Latar Belakang Masalah
Suatu
fenomena penting yang mewarnai kompleksnya partisipasi wanita dalam berbagai
dimensi kehidupan salah satunya perjuangan di bidang politik. Masa perjuangan
perempuan tidak lepas dari program ekspansi demokrasi Amerika Serikat ke
penjuru dunia yang memposisikan wanita bukan lagi sebagai kelompok yang harus
dibatasi partisipasinya dalam panggung perpolitikan dunia namun dianggap
sebagai pihak yang berpengaruh dan memberi konstribusi penting dalam menentukan
kemajuan suatu negara.
Kemodernan
dan arus globalisasi sangat gencar mengepakkan sayapnya ke seluruh negara belahan dunia. Hal
ini mengantarkan perubahan
pola pikir
dalam diri perempuan dunia, tak terkecuali di Timur Tengah sebagai kawasan
Negara Islam dimana
agama
mendominasi hampir segala aspek kehidupan negara tersebut, khususnya posisi dan
hak-hak perempuan. Tetapi kini, hak politik bagi semua golongan di
negara-negara tersebut sudah banyak mengalami perkembangan. Ada beberapa negara yang kini membuka ruang bagi perempuan untuk
menjalankan hak politiknya. Antara lain seperti Qatar, Bahrain, Oman, Uni
Emirat Arab dan yang belum lama ini adalah Kuwait. Keberhasilan kaum perempuan
ini atas kemauan dan dari pola pikir
perempuan-perempuan yang modern sehingga tuntutan hak politik mereka dapat
terwujud.
Perjuangan politik kaum perempuan atau gerakan perempuan
yang lebih dikenal dengan istilah feminisme
di berbagai negara melalui proses yang
berbeda-beda dan mendapatkan respon yang berbeda-beda pula. Hal ini disebabkan karena berbagai
faktor, salah satunya ideologi yang dianut oleh bangsa tersebut. Hal ini pula
yang mempengaruhi partisipasi dan perjuangan politik kaum perempuan di Kuwait,
yang merupakan salah satu Negara Islam terbesar di dunia.
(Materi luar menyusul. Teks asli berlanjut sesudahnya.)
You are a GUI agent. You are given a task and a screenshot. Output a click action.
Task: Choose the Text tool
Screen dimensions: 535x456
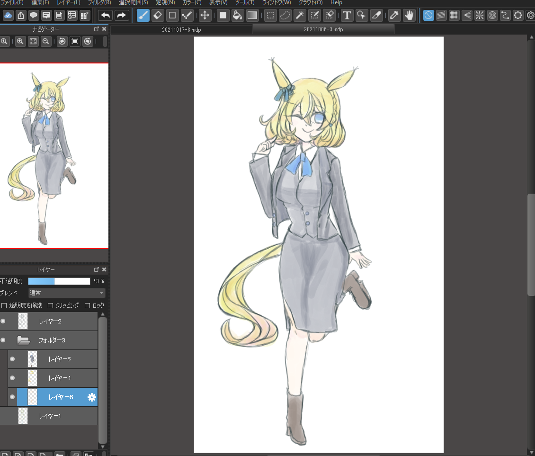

Isu tentang peranan perempuan menjadi isu yang selalu
hangat dibicarakan oleh Negara-negara di dunia. Kehadiran perempuan di ruang
politik semakin mendapatkan tempat pada sebagian masyarakat, tetapi juga
mendapatkan penolakan dari masyarakat lainnya. Berbagai organisasi di berbagai
negara telah banyak terbentuk untuk membicarakan tentang peranan perempuan dan
kedudukannya. Di tingkat global, seruan terhadap pihak yang melakukan
pendiskriminasian terhadap kaum perempuan dan pihak-pihak yang mengabaikan hak-hak
perempuan telah banyak mendapatkan sorotan. Hal ini pulalah yang melatarbelakangi
pemikiran Negara-Negara tersebut dan berinisiatif untuk bersama-sama memastikan
terjadinya integrasi atas hak-hak perempuan ke dalam berbagai instrument
internasional tentang hak-hak asasi perempuan. Hal ini tercermin dalam
usaha-usaha perempuan untuk mengembangkan pandangan mereka terhadap hukum-hukum
mengenai hak asasi manusia dengan menggunakan perspektif gender dan feminisme.
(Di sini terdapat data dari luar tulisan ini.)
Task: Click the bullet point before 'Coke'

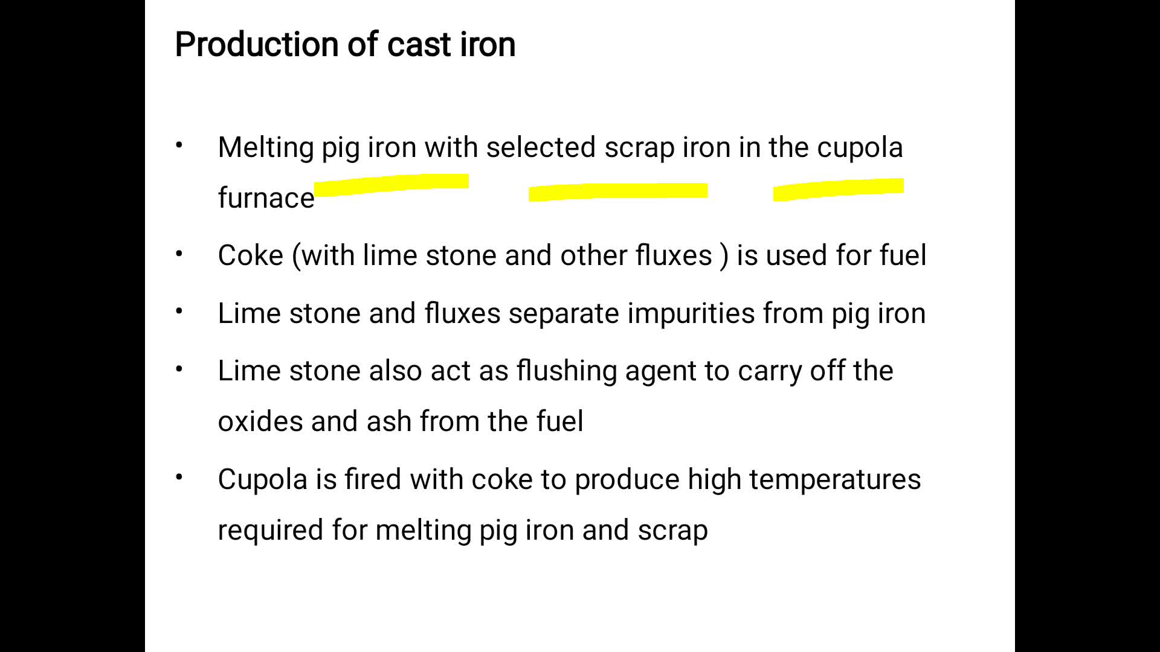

Konfrensi PBB tentang Penghapusan Segala Bentuk
Diskriminasi terhadap Perempuan (The UN Convention on the Elimination of all
Forms of Discrimination against Women - CEDAW) disahkan dan diterima
oleh Dewan Umum PBB pada tahun 1979. Dewasa ini, lebih dari dua puluh tahun
sejak ditandatanganinya konvensi itu, lebih dari 170 negara telah
meratifikasinya.[1] Konvensi itu dapat dijadikan dasar untuk
mewujudkan kesetaraan perempuan dan laki-laki dengan membuka akses dan peluang
yang sama di arena politik dan kehidupan publik, termasuk hak memberi suara dan
mencalonkan diri. Pemerintah telah bertekad untuk menempuh semua langkah yang
diperlukan, termasuk legislasi dan tindakan-tindakan khusus yang bersifat
sementara, sehingga kaum perempuan nanti dapat menikmati seluruh hak dan
kemerdekaan asasi mereka. Namun pada kenyataanya, masih banyak negara yang
belum menerapkan langkah-langkah di atas.
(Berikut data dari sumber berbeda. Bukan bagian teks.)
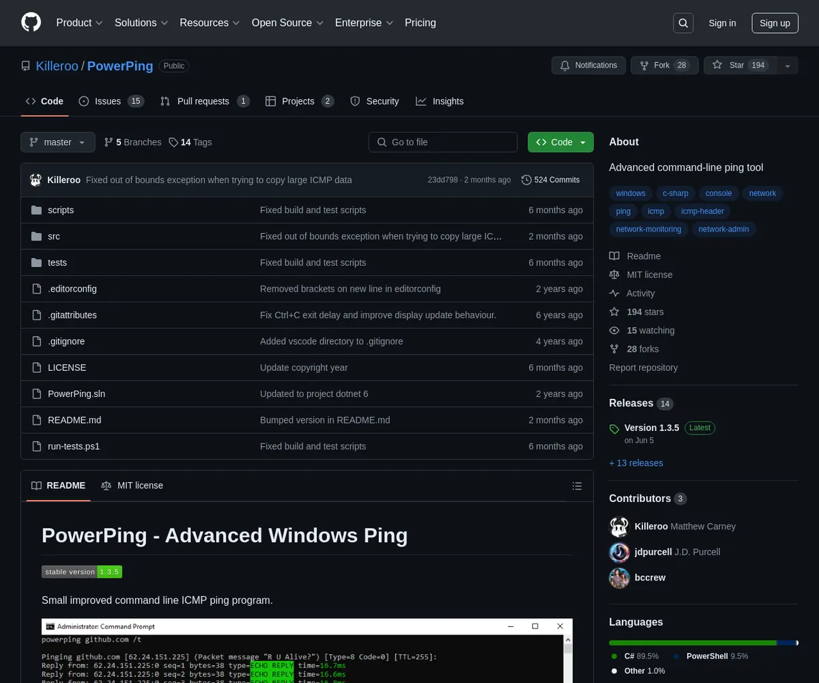Click the tags icon showing 14 Tags
819x683 pixels.
point(174,142)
Gerakan feminisme dimulai pada abad kesembilan belas
dengan permintaan oleh beberapa reformis perempuan agar diberikan hak untuk
memilih, yang dikenal sebagai “Hak Pilih”, dan untuk hak-hak hukum yang sama dengan pria. Meskipun
pemungutan suara itu aman bagi perempuan oleh Amandemen Kesembilan belas ke konstitusi pada tahun 1920, sebagian besar wanita
telah membuat keuntungan dalam mencapai kesetaraan hukum dan mengakhiri
diskriminasi gender telah datang sejak 1960-an.[2]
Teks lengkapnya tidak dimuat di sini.